→ Goal of the exercise
Take the lines below between the one holding "Task: Click the vertical scrollbar of report" and the one holding "This screenshot has height=631, width=1826.", inclusive, and copy them exactly. Add nothing.

→ Material to process
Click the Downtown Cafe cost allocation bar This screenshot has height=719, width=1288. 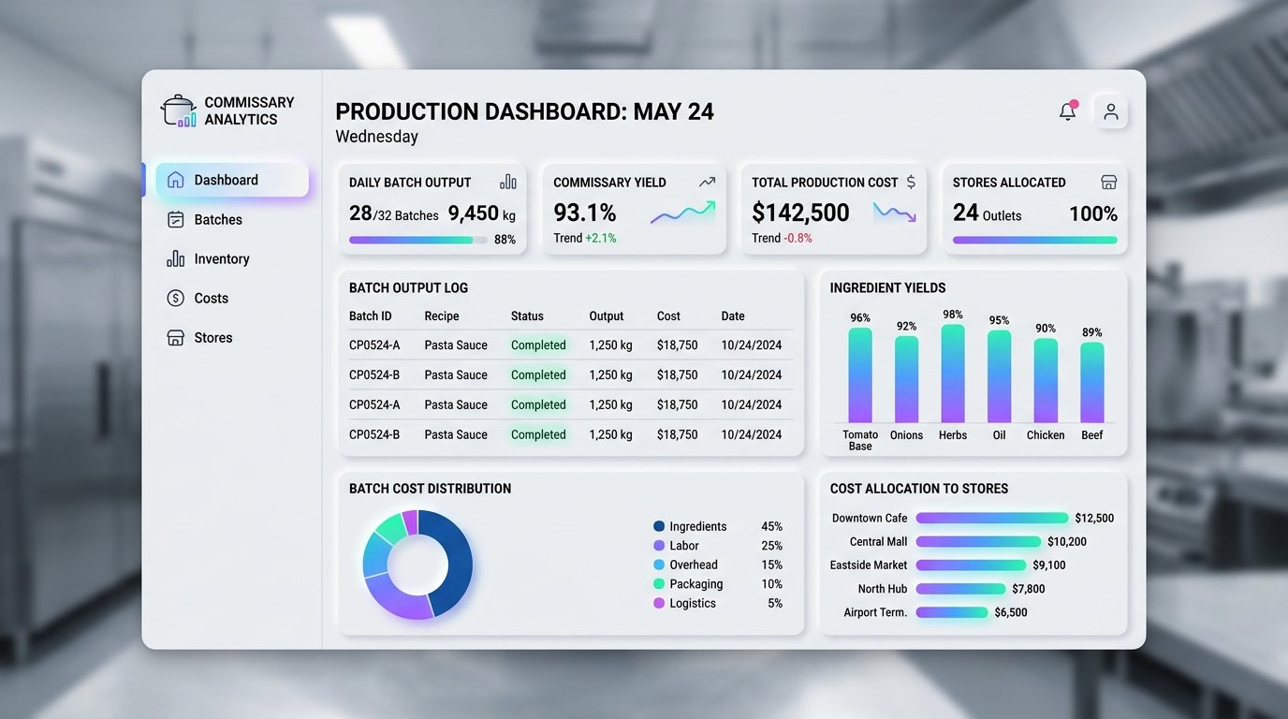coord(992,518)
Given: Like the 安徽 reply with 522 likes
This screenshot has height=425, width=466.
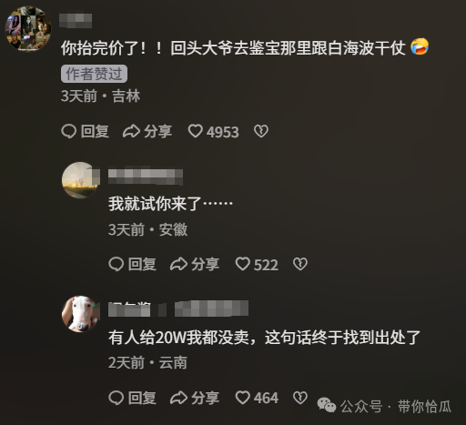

...

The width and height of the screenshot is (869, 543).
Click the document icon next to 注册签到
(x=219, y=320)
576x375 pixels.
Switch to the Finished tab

--

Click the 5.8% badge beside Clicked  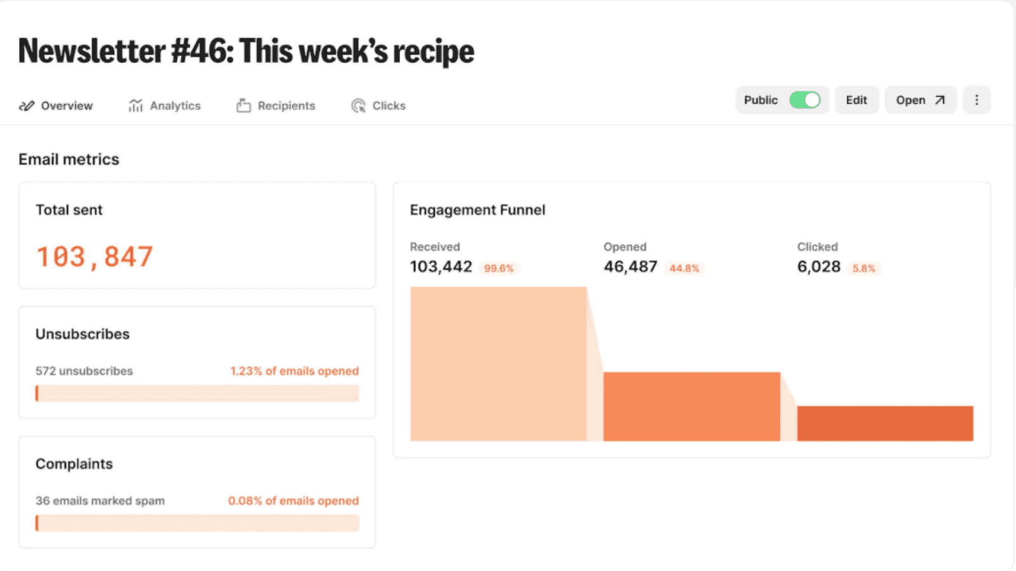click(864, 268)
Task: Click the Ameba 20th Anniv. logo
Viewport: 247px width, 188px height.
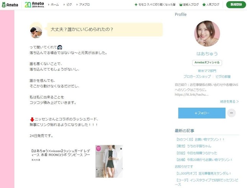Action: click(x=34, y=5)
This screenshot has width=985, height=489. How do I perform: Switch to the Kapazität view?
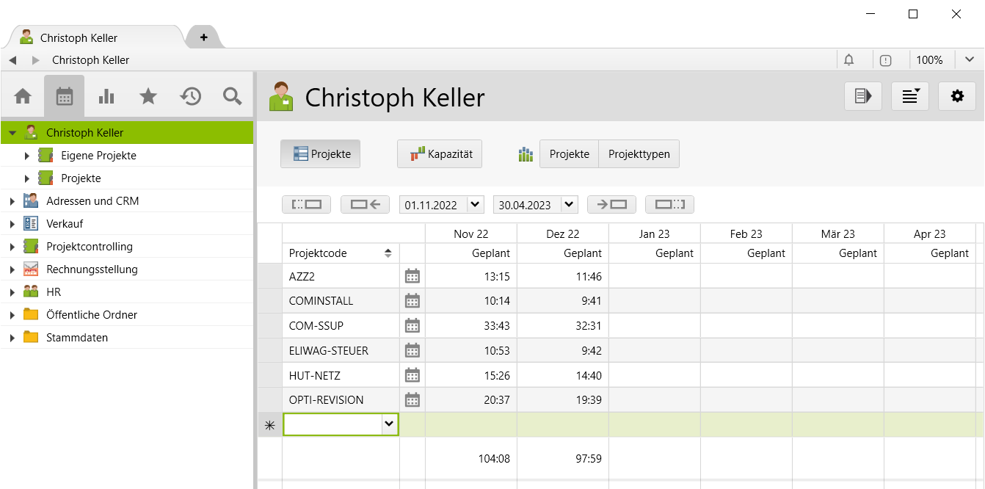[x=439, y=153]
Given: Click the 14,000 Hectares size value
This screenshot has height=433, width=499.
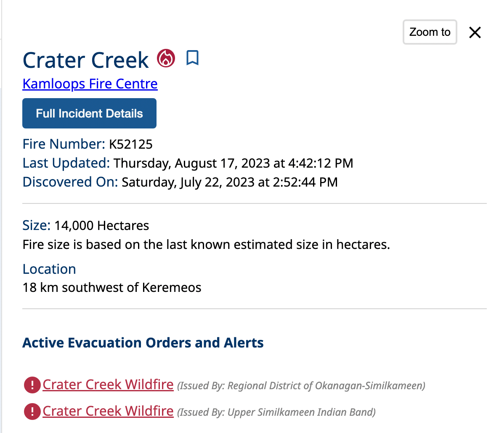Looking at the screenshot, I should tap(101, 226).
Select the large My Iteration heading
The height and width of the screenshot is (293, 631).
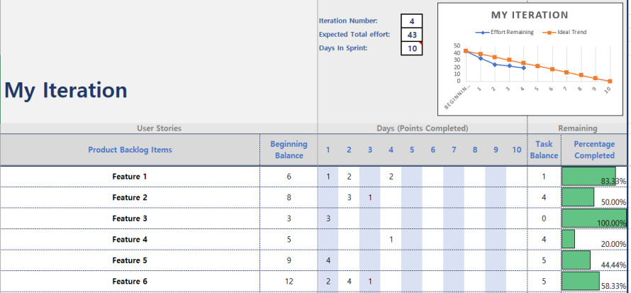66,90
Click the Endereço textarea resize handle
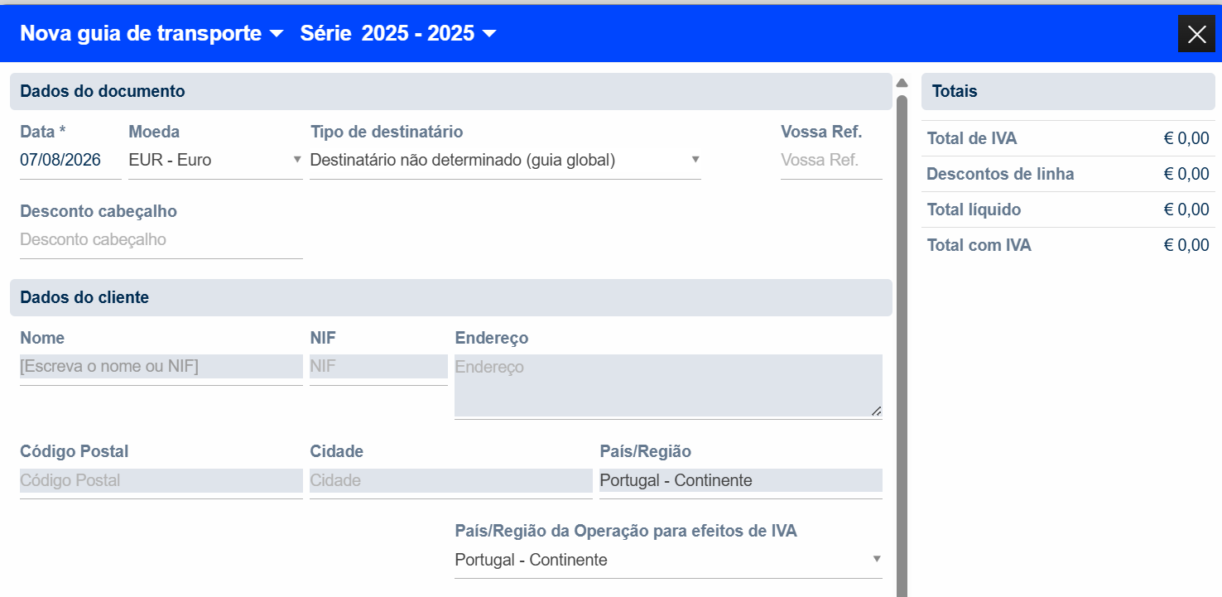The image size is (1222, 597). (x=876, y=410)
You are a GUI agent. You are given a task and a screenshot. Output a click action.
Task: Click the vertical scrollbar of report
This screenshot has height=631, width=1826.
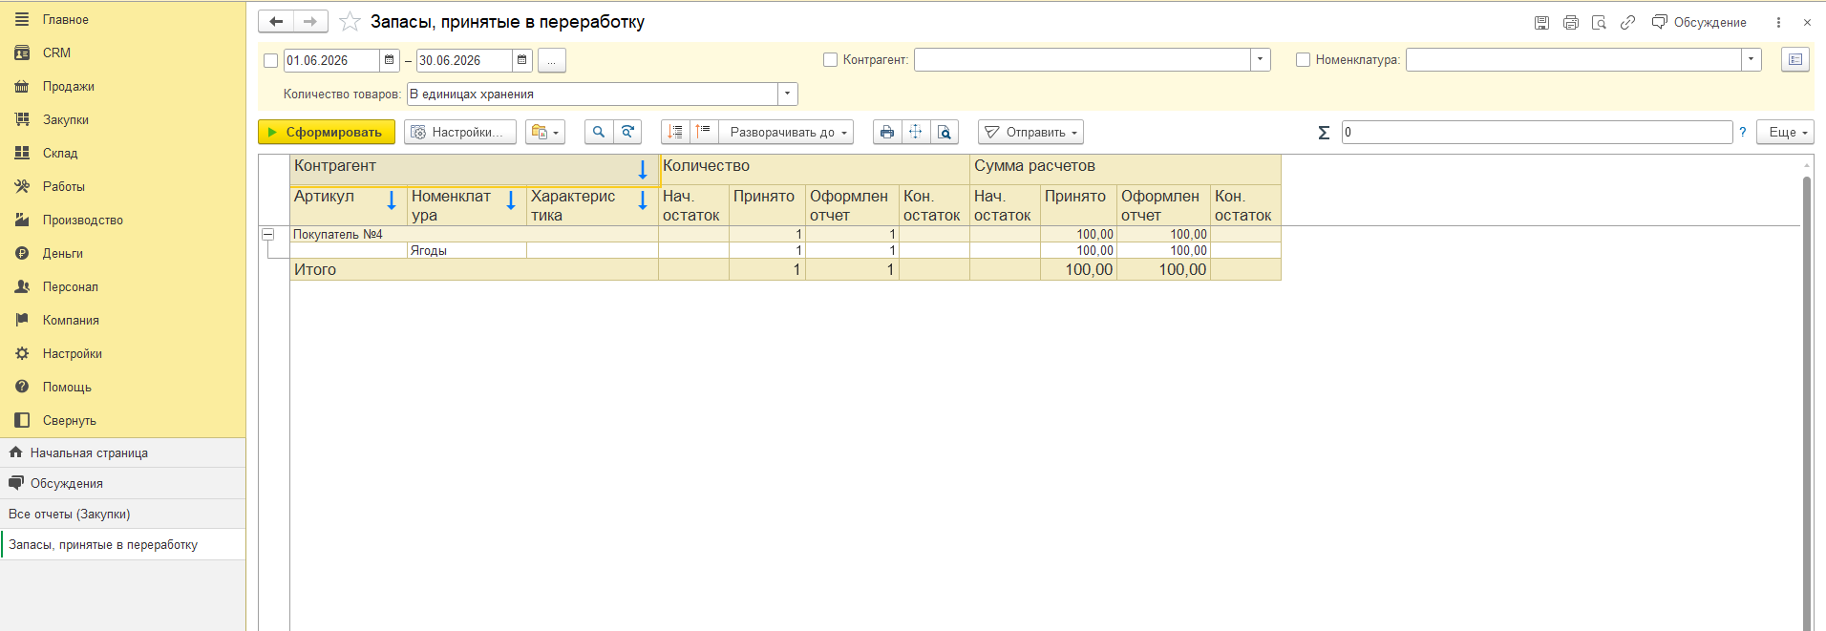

→ Exercise response
Task: Click the vertical scrollbar of report
This screenshot has height=631, width=1826.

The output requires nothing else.